Пожалуйста, допишите следующую часть отрывка о борьбе с модернизмом в искусстве, начав сразу после его последнего предложения.

| ФРАГМЕНТ ТЕКСТА |
☆ ☆ ☆
Конечно, легко идти за огневым ва­лом и забирать пленных, но даже на войне это не всегда бывает, а в жизни идей такие победы вообще невозмож­ны. Грубые и часто невежественные статьи против модернистских течений, равные административным жестам, в немалой степени способствовали обрат­ному движению умов и дали противни­кам ленинизма возможность незаконно присвоить себе такие козыри, как творчество, свобода личного вкуса, тер­пимость. Вот почему возвращение к «огню» не поможет социалистической культуре в тех ее затруднениях, кото­рые описаны В. Баленком.

Что же ей поможет? Возьмите в ка­честве примера поведение упомянутой выше группы двенадцати художников-реалистов, продолжающих честно де­лать свое дело, любовно и добросовест­но писать окружающую действитель­ность, презирая обвинения в эпигонст­ве, дешевое умничанье и угождение копеечной моде. Вот люди, которым цены нет! Никто не скажет, что они реалисты потопу, что это дает им ка­кую-нибудь монополию, облегчает публичный успех. Если верить профес­сору, объявившему их живыми мерт­вецами, они как бы плывут против течения. Но подлинному искусству это не страшно, как доказывает вся его многовековая история. Не унывайте! Глупая мода пройдет, а то, что сделано крепко, на века, будет жить. Недаром сам Дали, которым, как рассказывает В. Баленок, восхищаются некоторые наивные юнцы, сказал, обращаясь к богатым коллекционерам: продавайте ваш модный ширпотреб, покупайте Мейсонье (художник-реалист прошлого века, память которого долго топтали поклонники новых вкусов)!

Львовский корреспондент требует, чтобы ему ясно сказали, является ли борьба против модернизма «сугубо личным делом» или это дело общест­венное? Но опыт истории показывает, что если общественное дело не есть дело личностей, составляющих общест­во, то оно не является и подлинно об­щественным делом. Вопрос имеет раз­ные стороны. Прежде всего — правовую, гражданскую. Художественные вкусы, как и религиозные убеждения, в граж­данском смысле является личным де­лом каждого. Принуждение здесь недопустимо и ведет к обратным результа­там. Ио если в гражданском смысле каждый имеет право наслаждаться сво­ими радостями, будь это «абстрактное искусство» или «фотореализм» (пока он не нарушает законов и не оскорбляет основы нравственной жизни), то с точ­ки зрения идейной, общественной, не может быть безразличия по отношению к таким вопросам. Я позволю себе здесь сослаться на более подробное изложение этого вопроса в моей книге «Искусство и современный мир» (2-е издание, 1978, с. 79—86).
☆ ☆ ☆
| ПРЕДОСТАВЛЕННЫЕ ЗАПИСИ |
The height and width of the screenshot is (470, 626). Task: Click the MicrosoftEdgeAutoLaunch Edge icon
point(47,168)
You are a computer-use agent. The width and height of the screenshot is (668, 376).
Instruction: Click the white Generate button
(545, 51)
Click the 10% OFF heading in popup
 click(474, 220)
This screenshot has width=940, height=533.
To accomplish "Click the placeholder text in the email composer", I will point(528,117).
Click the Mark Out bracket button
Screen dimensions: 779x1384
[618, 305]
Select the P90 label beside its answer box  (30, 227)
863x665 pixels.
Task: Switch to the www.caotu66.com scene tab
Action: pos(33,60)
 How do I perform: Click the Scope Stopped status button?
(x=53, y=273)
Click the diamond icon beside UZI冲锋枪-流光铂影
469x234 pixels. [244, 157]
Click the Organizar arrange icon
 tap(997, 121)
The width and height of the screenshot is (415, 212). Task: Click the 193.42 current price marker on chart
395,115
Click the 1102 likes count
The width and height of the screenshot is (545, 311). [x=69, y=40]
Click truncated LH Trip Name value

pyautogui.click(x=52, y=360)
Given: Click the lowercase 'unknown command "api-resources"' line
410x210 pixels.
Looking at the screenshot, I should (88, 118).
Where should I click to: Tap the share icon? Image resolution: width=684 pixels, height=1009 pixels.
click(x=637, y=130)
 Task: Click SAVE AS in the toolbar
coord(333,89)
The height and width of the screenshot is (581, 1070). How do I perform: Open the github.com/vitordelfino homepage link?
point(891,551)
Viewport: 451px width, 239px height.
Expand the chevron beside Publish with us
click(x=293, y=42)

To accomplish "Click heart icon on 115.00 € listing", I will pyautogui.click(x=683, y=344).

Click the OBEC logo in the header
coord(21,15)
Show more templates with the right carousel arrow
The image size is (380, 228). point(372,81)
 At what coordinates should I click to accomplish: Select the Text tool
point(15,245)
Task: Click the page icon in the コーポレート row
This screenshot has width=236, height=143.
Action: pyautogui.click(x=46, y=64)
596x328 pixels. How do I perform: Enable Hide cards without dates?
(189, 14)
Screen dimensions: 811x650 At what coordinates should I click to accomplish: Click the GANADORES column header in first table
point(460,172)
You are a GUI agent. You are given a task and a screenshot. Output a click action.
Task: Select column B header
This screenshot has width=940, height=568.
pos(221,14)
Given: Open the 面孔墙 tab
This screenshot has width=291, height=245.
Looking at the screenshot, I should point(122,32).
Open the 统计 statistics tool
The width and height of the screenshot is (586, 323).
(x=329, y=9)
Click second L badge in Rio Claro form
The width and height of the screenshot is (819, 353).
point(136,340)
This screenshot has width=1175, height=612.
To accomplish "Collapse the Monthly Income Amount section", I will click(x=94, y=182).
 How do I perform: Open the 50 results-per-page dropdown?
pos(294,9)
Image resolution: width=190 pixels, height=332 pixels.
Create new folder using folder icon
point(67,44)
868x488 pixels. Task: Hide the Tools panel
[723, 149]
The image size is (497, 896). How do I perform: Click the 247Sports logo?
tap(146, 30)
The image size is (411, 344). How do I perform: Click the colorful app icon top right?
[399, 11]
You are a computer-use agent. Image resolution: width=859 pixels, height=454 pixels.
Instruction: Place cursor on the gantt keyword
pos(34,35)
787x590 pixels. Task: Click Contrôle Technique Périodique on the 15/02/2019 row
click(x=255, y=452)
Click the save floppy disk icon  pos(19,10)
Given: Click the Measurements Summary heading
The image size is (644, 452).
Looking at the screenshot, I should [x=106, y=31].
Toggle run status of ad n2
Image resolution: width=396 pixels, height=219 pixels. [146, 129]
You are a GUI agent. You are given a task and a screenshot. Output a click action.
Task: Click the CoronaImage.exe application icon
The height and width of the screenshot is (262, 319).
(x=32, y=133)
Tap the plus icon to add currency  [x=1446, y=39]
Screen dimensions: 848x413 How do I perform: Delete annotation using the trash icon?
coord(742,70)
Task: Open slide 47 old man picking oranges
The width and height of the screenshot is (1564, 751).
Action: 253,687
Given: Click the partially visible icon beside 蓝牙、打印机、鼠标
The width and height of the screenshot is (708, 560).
☆ ☆ ☆
| ИТОГОВЫЙ РЕЗУЛЬТАТ |
Здесь, правда, также «личное дело» играет важную роль. Ибо мировоззре­ние философское, эстетические нельзя просто заучить или принять в дисци­плинарном порядке, его нужно понять, усвоить, следовать ему с убеждением. И трудно назвать человека личностью, если он не имеет твердых обществен­ных убеждений. Особенно люди, называющие себя коммунистами, последова­телями Маркса и Ленина, не могут быть безразличны к принципиальным вопросам мировоззрения. Это уже дело не права (которое всегда носит более или менее формальный характер), а содержания наших идей, дело истины, которая не терпит равнодушного отно­шения к ней в примирения с тем, что ей чуждо. Верующего человека следу­ет уважать, это его личное дело. Но если кто-нибудь, называя себя после­дователем Ленина, марксистом нашего времени, заигрывает с религиозными идеями, оправдывая это задачами твор­чества и свободы взглядов, он заслу­живает самой суровой критики, как те «философские безголовцы», о которых писал Ленин семьдесят лет назад.

Допустим, что в каком-нибудь совет­ском журнале приютились идеи, род­ственные западной идеалистической философии двадцатого века, «неомарк­сизму» или нашим отечественным рет­роградным идеям начала века. Это еще не большая беда, лишь бы существо­вал другой журнал, способный взять на себя последовательную защиту ми­ровоззрения ленинизма, не допуская смешения идей и даже решительно, но справедливо преследуя своей критикой «философских безголовцев». А если нужно для этого опереться на авто­ритетные источники, достаточно вспом­нить решения съездов партии по воп­росам идеологии.

Догматизм мы с В. Баленком защи­щать не будем, не должны, но догма­тическая эклектика, дошедшая уже до Львова и предписывающая сегодня одно, завтра другое в одном и том же, к сожалению, не лучшем направлении, нас естественно возмущает. Как лич­ности мы обязаны бороться с лей, чтобы растущее общественное мнение не проняло за эликсир те духовные наркотики, которыми давно уже кормят его в буржуазных охранах.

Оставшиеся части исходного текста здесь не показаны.